__Problem requirements__: Find the line containing "The width and", then return it and every line after it through the end of the records, exactly. Leave out pictures.
##### Task inputs #####
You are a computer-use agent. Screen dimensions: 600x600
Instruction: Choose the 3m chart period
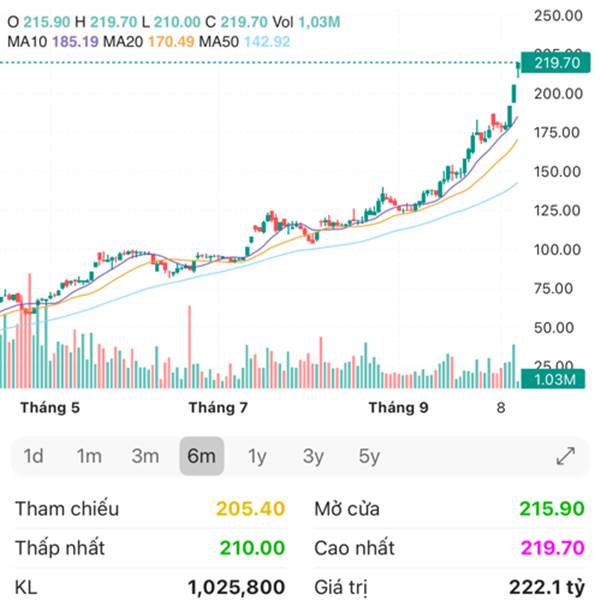pyautogui.click(x=145, y=456)
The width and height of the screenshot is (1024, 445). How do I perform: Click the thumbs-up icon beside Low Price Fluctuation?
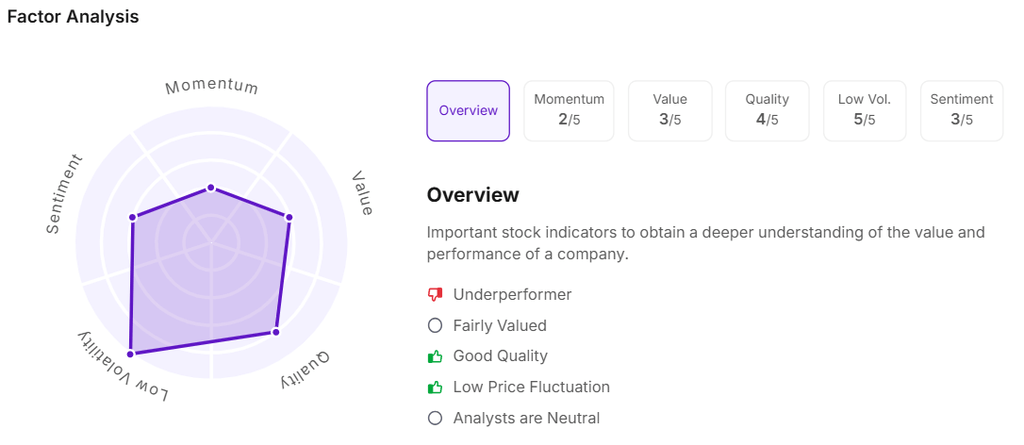[435, 388]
#####
__Exercise solution__:
The width and height of the screenshot is (1024, 445). How do I perform: Click the thumbs-up icon beside Low Price Fluctuation?
[435, 388]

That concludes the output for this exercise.